● What to produce
Gather every line of the material below that contains the word "date", and copy each one in full.

● The data
------------------------------------------------------------

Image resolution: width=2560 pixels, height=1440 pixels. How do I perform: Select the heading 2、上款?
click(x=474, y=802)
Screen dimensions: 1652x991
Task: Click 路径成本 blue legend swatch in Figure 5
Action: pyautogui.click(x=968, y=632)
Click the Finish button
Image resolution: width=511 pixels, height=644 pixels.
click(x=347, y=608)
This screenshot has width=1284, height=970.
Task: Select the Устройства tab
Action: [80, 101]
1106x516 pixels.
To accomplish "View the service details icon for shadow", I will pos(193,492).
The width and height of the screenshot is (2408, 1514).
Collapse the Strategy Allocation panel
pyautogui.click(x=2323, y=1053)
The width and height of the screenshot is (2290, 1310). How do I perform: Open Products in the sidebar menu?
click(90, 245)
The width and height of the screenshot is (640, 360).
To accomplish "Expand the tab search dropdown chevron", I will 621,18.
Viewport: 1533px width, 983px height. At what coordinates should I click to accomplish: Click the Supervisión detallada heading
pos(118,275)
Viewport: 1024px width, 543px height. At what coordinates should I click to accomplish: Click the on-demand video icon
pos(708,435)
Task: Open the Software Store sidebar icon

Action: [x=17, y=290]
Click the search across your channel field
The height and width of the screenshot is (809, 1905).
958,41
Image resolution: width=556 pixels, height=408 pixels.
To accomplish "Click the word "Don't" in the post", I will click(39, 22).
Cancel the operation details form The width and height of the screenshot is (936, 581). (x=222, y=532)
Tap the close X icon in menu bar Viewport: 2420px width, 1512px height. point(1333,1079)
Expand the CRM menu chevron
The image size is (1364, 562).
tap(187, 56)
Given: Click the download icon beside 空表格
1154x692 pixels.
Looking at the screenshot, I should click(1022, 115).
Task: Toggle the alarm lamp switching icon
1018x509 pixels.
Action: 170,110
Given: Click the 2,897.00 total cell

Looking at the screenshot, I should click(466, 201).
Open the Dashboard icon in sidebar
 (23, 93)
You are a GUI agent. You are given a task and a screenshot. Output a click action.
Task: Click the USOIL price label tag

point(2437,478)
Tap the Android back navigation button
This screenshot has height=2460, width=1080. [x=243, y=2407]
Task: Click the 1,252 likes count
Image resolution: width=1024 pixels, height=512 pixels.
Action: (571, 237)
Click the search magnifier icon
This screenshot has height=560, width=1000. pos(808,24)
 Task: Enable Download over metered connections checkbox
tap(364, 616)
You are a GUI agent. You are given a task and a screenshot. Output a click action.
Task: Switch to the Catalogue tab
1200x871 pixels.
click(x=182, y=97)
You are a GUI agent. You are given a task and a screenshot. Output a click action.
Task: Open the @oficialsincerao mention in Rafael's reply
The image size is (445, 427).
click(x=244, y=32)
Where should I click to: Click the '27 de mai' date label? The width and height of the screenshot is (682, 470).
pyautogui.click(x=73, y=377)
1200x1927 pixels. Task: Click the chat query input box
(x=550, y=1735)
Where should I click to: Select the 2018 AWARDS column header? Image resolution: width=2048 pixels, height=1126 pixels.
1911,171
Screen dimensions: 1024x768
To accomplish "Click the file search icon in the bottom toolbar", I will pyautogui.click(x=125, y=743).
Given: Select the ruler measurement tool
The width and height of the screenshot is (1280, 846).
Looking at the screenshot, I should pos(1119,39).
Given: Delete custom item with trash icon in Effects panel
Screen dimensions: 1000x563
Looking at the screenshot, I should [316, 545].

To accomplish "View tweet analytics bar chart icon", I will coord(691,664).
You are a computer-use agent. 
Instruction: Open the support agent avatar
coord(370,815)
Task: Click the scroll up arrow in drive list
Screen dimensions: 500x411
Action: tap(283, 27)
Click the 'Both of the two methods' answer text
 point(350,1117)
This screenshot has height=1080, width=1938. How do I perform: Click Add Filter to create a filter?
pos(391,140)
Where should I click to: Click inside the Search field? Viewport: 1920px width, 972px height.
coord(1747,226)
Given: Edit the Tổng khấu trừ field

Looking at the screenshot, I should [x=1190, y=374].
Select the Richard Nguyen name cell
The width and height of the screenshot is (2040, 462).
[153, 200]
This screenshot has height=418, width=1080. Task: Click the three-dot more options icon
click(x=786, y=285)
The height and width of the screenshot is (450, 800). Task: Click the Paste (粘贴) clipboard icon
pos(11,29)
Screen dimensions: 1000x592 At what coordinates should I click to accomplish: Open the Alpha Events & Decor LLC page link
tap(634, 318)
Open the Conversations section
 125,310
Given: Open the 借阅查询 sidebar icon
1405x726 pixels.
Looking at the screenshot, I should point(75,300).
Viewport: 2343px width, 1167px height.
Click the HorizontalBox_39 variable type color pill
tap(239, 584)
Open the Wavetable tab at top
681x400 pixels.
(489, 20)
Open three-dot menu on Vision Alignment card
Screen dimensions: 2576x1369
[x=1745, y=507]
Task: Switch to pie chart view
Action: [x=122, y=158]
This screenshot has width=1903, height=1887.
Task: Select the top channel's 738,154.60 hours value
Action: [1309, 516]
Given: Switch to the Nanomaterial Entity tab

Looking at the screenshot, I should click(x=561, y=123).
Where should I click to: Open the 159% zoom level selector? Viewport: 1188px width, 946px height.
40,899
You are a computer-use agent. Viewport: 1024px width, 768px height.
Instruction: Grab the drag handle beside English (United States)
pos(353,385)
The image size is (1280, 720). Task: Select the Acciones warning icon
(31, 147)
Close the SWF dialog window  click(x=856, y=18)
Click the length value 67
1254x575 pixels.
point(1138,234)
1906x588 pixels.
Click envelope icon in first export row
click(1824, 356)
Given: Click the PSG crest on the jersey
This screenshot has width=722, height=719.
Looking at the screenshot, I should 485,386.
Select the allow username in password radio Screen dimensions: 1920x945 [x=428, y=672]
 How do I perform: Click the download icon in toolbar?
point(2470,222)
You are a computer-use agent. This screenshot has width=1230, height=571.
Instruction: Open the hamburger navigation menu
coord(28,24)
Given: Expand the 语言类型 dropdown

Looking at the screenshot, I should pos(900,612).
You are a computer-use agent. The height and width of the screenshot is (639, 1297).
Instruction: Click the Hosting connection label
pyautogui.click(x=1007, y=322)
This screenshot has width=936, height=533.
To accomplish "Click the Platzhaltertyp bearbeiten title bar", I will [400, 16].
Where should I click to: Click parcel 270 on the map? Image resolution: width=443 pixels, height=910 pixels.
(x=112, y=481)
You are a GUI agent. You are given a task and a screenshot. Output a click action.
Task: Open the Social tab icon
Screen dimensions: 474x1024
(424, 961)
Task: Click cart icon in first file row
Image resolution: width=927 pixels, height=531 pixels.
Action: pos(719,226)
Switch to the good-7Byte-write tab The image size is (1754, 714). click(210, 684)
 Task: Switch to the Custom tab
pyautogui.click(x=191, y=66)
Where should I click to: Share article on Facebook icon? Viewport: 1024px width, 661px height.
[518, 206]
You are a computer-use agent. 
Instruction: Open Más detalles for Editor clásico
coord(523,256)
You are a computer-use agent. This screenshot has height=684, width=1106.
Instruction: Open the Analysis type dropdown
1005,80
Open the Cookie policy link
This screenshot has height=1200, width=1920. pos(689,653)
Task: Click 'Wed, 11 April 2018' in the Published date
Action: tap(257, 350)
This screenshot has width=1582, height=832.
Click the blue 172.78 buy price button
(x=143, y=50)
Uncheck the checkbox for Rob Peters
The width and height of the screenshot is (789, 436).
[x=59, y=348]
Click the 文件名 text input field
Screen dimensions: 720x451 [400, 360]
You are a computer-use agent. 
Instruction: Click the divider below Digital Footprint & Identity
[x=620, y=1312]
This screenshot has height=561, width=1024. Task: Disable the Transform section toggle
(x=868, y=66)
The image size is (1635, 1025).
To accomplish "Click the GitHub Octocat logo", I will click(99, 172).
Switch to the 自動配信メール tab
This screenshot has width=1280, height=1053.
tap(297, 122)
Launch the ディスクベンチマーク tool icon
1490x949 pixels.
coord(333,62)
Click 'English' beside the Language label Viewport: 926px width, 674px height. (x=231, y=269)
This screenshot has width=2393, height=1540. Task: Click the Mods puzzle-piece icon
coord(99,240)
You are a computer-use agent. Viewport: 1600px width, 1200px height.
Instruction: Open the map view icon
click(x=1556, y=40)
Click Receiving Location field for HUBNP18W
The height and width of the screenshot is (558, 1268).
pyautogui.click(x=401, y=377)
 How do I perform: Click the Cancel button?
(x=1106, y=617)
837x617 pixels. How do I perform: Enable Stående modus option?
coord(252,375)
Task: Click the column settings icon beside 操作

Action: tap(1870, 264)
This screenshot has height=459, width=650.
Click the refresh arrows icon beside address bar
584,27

------------------------------------------------------------

● Task result
Where should I click to: Click the '27 de mai' date label? The width and height of the screenshot is (682, 470).
Task: Click 'Wed, 11 April 2018' in the Published date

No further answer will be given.